I don’t want to be negative but the case does not resemble the information you gave

In 1969, Tuan Ahn Nguyen was born in Saigon, Vietnam to Joseph Boulais and a Vietnamese citizen. At age six, Nguyen became a lawful permanent United States resident. At age 22, Nguyen pleaded guilty in a Texas state court to two counts of sexual assault on a child.

Subsequently, the Immigration and and Naturalization Service initiated deportation proceedings against Nguyen.
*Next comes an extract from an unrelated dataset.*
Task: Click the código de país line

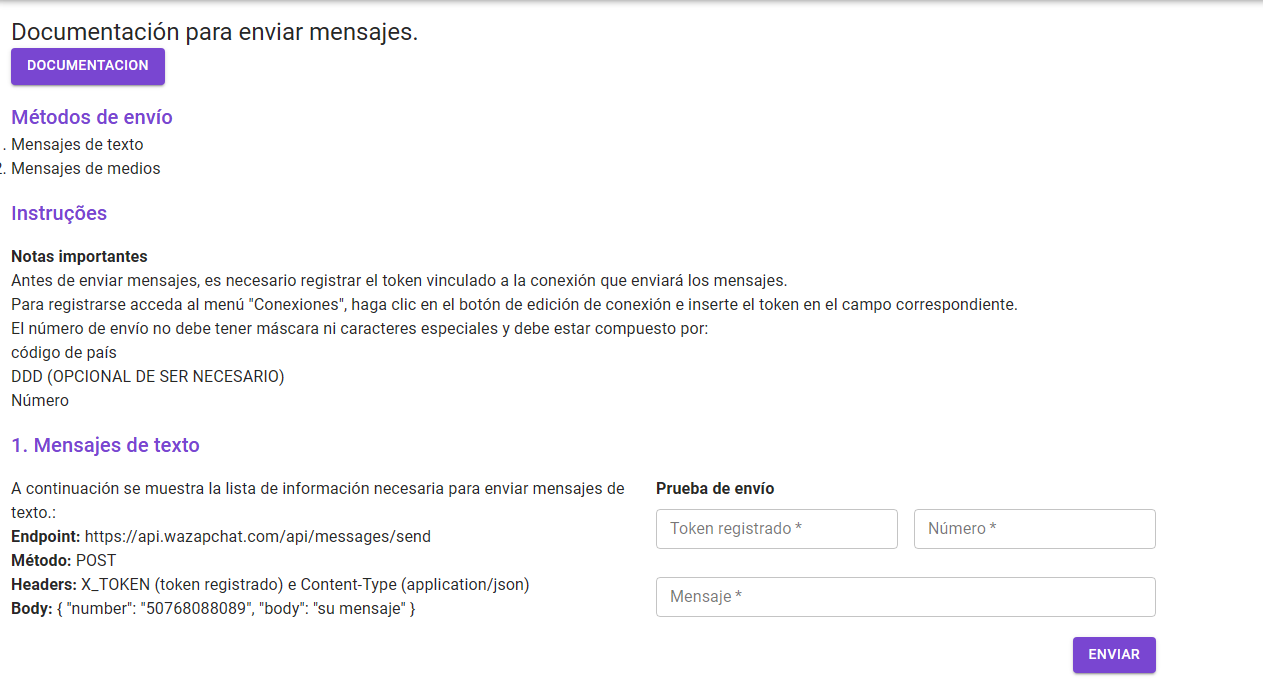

After the Immigration Judge ordered Nguyen, Boulais obtained an order of parentage from a state court.

Dismissing Nguyen’s appeal, the Board of Immigration of Appeals rejected Nguyen’s citizenship claim because he had not complied with 8 USC section 1409(a)’s requirements for one born out of wedlock and abroad to a citizen father and a noncitizen mother.
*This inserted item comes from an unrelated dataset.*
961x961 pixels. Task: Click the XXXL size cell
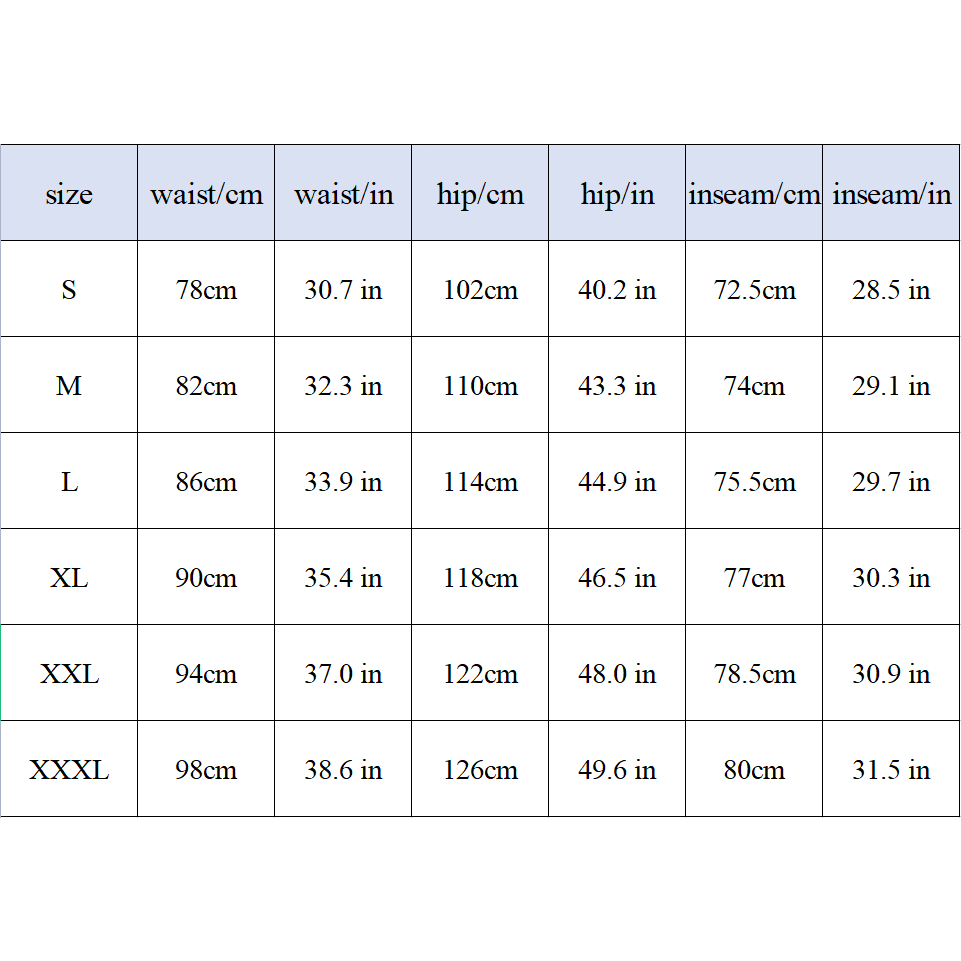69,769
On appeal, the Court of Appeals rejected Nguyen and Boulais argument that section 1409(a) violates equal protection by providing different rules for attainment of citizenship by children born abroad and out of wedlock depending upon whether the one parent with American citizenship is the mother or the father.

Furthermore the citation you attached is a lawyer’s position paper presented to Congress during one of the many attempts to sway the Congress into changing the Constitution, which they have no authority to do in any case and the position paper is an opinion with no force in law. The only reference to the case you quoted in that opinion paper follows:

Tuan Anh Nguyen v. INS, 533 U.S. 53, 64-65 (2001): Citizenship statutes requiring certain relationships of
children born abroad to U.S. citizen parent or parents are adopted “... to ensure that the child and the citizen parent have some demonstrated opportunity or potential to develop not just a relationship that is recognized, as a formal matter, by the law, but one that consists of the real, everyday ties that provide a connection between child and citizen parent and, in turn, the United States.”
See also Miller v. United States, 523 U.S. 420, 438-440 (1998) noting the interest of “fostering ties with this country ....”

As is patently obvious this advances the idea that a citizen created by naturalization statutes is the same as a NBC not one iota. Certainly this idea that it doesn’t matter where a woman has her child because its the same born inside or outside the US is not part of this case.